Il mio infinito

Sempre caro mi fu quest’ermo colle,
E questa siepe, che da tanta parte
Dell’ultimo orizzonte il guardo esclude.
Ma sedendo e mirando, interminati
Spazi di là da quella, e sovrumani
Silenzi, e profondissima quiete
Io nel pensier mi fingo; ove per poco
Il cor non si spaura. E come il vento
Odo stormir tra queste piante, io quello
Infinito silenzio a questa voce
Vo comparando: e mi sovvien l’eterno,
E le morte stagioni, e la presente
E viva, e il suon di lei. Così tra questa
Immensità s’annega il pensier mio:
E il naufragar m’è dolce in questo mare. 

Giacomino Leopardi, pace all’anima sua, passava così le sue giornate di pace e silenzi. “Sedendo e mirando”. Giac con tutto il bene che ti voglio, ma si vede che non eri una donna.

Finalmente tutti sono inseriti all’asilo 9-16, il marito lavora, e io rientro in ufficio tra due settimane, perciò ho tonnellate di tempo libero e “sedendo e mirando” in terrazza, mi metto lo smalto ai piedi mentre finisco il libro che non mi sta piacendo per niente e chatto con la mia inseparabile Sister. 

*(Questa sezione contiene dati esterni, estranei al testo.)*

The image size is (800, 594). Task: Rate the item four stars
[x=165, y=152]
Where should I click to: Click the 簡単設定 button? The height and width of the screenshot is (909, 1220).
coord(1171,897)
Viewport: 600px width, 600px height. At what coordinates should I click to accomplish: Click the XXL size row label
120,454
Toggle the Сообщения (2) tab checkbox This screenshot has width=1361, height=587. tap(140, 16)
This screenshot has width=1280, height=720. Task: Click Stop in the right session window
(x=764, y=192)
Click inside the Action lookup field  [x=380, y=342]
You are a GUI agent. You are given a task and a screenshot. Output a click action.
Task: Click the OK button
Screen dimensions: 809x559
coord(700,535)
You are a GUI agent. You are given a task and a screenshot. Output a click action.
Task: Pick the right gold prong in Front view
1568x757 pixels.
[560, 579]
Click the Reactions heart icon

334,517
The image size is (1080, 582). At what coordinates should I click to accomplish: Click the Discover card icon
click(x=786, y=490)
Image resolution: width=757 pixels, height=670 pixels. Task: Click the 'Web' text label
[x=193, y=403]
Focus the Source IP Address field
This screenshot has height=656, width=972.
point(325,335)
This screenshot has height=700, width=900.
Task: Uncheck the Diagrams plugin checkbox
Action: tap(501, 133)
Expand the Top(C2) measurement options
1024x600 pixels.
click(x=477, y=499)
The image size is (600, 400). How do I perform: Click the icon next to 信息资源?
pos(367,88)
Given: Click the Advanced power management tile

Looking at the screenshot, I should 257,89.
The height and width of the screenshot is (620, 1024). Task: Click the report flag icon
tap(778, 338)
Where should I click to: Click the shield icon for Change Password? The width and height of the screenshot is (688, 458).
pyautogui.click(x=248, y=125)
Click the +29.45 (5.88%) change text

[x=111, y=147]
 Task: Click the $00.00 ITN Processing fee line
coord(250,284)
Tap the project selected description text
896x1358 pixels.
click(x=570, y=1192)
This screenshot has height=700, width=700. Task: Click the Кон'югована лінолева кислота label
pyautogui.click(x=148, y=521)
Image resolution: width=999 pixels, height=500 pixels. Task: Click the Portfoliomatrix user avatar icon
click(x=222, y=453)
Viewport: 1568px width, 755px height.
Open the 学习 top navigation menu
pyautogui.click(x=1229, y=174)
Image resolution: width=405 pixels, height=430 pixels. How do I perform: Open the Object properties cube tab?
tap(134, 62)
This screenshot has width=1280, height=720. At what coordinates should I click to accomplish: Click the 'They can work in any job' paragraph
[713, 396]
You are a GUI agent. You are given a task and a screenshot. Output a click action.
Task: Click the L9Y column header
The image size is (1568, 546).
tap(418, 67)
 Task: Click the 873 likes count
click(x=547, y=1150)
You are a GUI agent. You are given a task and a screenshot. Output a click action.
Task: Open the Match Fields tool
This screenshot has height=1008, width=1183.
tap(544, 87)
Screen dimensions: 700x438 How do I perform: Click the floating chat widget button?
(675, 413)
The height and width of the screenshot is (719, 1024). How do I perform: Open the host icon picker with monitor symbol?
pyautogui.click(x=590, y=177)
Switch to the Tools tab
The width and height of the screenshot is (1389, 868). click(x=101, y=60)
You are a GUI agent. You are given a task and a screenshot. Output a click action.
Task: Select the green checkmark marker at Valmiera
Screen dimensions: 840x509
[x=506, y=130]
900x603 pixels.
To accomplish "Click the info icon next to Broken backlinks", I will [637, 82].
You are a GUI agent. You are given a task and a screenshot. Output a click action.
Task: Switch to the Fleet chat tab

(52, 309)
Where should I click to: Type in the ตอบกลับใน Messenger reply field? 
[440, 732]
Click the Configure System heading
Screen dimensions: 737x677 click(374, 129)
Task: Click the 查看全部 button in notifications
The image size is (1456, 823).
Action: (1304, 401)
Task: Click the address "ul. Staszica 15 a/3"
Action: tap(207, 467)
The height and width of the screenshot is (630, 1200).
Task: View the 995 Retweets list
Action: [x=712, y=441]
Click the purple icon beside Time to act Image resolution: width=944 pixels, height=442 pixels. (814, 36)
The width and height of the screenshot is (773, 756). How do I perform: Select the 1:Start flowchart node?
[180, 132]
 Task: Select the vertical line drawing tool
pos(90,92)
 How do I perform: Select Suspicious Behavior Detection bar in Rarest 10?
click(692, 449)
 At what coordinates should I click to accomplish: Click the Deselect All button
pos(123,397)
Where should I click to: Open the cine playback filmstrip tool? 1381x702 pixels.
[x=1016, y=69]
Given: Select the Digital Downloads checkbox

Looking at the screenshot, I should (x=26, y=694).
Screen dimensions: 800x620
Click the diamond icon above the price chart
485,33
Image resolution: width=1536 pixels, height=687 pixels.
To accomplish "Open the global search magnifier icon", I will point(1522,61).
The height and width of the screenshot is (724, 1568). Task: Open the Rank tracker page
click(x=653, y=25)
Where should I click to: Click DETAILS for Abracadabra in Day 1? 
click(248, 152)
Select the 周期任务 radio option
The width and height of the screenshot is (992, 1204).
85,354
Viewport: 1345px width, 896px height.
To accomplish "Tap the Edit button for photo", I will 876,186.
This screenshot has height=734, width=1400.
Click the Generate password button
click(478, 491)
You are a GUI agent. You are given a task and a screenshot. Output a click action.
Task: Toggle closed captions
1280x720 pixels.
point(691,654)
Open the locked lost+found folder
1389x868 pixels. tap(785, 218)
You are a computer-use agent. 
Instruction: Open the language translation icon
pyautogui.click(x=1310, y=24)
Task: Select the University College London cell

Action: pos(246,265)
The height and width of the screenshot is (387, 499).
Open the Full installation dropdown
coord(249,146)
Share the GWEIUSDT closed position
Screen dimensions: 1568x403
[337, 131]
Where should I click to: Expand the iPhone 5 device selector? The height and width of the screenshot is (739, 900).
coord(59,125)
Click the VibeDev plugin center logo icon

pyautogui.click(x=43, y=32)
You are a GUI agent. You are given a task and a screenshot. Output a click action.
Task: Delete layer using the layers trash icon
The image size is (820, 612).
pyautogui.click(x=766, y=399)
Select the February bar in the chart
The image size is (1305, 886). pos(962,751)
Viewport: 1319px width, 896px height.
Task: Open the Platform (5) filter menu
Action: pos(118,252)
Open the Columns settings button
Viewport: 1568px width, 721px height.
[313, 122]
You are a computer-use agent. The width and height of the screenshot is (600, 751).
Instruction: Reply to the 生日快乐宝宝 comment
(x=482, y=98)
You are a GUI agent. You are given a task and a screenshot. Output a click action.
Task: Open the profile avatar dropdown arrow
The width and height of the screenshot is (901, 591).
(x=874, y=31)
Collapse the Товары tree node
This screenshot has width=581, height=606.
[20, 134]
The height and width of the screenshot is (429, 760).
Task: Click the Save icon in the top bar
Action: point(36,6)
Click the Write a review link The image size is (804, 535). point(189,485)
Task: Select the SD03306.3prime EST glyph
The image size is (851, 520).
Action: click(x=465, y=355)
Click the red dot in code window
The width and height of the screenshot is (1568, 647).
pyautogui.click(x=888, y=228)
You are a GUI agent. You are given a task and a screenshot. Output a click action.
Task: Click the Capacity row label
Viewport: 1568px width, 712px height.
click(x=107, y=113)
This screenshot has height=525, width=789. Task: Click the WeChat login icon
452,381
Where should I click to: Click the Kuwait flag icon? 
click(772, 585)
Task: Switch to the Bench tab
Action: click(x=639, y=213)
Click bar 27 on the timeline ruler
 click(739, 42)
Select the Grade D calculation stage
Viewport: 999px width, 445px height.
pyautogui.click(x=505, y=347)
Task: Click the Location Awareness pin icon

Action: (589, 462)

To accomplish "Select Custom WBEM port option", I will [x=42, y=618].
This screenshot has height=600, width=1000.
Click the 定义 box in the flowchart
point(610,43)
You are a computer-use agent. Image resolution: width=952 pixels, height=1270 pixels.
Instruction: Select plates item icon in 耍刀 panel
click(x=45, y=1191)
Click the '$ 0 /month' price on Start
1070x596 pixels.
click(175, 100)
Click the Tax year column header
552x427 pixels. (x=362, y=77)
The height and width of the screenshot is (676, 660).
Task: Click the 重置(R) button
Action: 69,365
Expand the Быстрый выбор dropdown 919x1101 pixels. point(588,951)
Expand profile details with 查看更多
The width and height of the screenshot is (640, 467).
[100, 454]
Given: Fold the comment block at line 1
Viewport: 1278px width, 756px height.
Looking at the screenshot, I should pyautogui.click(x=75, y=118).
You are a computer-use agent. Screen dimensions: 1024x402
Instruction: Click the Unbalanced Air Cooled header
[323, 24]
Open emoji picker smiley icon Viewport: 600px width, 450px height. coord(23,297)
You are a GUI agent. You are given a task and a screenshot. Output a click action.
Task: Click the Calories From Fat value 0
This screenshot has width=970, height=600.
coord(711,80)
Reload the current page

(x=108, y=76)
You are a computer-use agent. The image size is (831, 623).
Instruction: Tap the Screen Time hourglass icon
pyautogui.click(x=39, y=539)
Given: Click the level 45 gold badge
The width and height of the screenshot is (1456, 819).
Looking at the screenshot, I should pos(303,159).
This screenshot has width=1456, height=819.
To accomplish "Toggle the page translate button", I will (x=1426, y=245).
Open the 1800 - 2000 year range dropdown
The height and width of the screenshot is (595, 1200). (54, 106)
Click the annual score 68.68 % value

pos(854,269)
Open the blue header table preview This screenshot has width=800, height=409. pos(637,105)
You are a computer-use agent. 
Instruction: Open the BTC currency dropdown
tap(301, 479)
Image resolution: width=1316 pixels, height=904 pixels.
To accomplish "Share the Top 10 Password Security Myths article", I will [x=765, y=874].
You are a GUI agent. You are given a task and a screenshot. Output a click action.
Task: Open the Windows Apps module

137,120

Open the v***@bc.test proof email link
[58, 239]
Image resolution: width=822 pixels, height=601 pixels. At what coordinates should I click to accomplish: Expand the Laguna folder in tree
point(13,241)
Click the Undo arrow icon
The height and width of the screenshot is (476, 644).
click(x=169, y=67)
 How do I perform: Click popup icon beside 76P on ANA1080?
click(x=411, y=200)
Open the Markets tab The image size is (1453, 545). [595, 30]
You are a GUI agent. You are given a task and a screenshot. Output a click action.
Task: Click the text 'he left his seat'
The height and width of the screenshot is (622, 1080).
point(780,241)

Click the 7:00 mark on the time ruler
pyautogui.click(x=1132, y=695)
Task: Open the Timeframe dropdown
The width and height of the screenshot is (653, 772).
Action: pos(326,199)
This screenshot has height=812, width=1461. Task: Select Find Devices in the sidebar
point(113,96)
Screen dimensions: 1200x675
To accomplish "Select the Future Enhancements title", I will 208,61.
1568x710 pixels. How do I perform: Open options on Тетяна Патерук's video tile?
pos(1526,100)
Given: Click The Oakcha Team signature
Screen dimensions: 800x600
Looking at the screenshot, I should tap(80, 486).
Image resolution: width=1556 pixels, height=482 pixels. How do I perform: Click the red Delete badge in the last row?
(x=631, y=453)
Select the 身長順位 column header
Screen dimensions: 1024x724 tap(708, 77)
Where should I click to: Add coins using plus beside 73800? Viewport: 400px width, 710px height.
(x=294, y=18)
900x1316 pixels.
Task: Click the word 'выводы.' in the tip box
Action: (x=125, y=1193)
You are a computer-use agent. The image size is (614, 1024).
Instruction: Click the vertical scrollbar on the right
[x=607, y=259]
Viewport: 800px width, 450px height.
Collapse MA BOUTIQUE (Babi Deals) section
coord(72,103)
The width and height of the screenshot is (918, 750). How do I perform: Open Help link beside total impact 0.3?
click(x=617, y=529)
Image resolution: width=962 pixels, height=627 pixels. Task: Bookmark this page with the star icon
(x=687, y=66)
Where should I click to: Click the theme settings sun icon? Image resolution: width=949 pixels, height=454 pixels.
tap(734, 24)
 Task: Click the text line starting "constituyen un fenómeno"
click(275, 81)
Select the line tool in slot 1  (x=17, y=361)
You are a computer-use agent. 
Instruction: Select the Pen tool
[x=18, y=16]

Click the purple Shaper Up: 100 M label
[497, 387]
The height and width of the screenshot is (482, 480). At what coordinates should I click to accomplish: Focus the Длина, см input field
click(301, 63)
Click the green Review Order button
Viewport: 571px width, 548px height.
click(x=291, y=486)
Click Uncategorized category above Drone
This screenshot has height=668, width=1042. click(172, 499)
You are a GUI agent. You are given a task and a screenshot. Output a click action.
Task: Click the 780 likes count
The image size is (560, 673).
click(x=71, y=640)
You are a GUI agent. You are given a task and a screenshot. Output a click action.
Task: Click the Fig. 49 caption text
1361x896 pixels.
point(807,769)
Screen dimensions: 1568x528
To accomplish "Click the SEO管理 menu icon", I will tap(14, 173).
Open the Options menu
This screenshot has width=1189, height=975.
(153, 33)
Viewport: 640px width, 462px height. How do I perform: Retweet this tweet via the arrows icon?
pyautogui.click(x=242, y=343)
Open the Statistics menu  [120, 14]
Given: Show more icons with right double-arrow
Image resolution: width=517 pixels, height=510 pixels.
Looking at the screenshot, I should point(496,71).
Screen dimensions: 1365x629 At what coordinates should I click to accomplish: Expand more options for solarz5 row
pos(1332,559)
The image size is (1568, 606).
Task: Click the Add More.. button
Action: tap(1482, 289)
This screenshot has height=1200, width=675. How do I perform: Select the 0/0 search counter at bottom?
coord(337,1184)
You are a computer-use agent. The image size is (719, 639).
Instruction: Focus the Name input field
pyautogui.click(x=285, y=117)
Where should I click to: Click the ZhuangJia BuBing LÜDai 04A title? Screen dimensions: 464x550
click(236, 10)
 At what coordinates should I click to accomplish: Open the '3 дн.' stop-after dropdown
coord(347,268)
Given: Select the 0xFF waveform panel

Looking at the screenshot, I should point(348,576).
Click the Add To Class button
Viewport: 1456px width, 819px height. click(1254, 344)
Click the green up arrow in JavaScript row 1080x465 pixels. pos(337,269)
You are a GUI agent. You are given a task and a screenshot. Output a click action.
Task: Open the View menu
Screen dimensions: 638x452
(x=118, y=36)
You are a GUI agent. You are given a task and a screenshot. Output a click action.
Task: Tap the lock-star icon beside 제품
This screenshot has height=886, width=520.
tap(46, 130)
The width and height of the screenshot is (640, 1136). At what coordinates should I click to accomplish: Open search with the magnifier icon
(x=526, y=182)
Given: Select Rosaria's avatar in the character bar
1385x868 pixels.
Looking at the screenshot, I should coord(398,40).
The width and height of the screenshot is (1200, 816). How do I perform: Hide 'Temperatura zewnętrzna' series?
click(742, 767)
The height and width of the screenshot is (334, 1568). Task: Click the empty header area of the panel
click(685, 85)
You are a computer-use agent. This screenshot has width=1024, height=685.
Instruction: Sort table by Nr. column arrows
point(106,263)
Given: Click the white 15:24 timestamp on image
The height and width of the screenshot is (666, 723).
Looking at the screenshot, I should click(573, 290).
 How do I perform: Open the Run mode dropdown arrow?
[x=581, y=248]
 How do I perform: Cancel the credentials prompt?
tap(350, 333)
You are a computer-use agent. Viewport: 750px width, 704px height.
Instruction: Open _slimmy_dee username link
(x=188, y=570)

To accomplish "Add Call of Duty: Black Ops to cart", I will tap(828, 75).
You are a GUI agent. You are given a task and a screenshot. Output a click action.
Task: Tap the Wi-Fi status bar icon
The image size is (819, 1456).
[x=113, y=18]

E no, il cor non mi si spaura, perchè sono troppo impegnata a cercare di capire come andrà a finire la lite di quei due in mezzo alla strada e non ho nè tempo nè voglia di pensare alla “magnificenza dell’infinito”; ma soprattutto in questo momento l’unico mio pensiero profondo è: meglio lo smalto verde speranza o fucsia? La risposta alla maggior parte delle domande è sempre fucsia, perciò decido di non tormentarmi con ulteriori dilemmi e perchè non sono Amleto.

La casa è tutta “sovrumani silenzi e profondissima quiete” e il divano per un riposino pomeridiano mi chiama e io rispondo “arrivo carissimo amico!”. 

Giacomino, nemico degli studenti, sai che se fossi nato oggi avresti donne a pacchi con la carta del tenebroso cervellotico romantico e anche un po’ caso umano? Invece sei nato duecento anni fa e passavi le giornate così, guardando la povera Silvia dalla finestra, che se avesse potuto ti avrebbe denunciato per stalking, o ascoltando il rumore delle foglie mosse dal vento. 

Per mia fortuna oggi esiste Amazon e così, l’ultima mezz’ora di questa giornata da donna libera la passo comprando rotoli di scotch colorato, 200 campanellini d’argento e delle infradito di lana per Alice. 

E il naufragar m’è dolce in questo mare!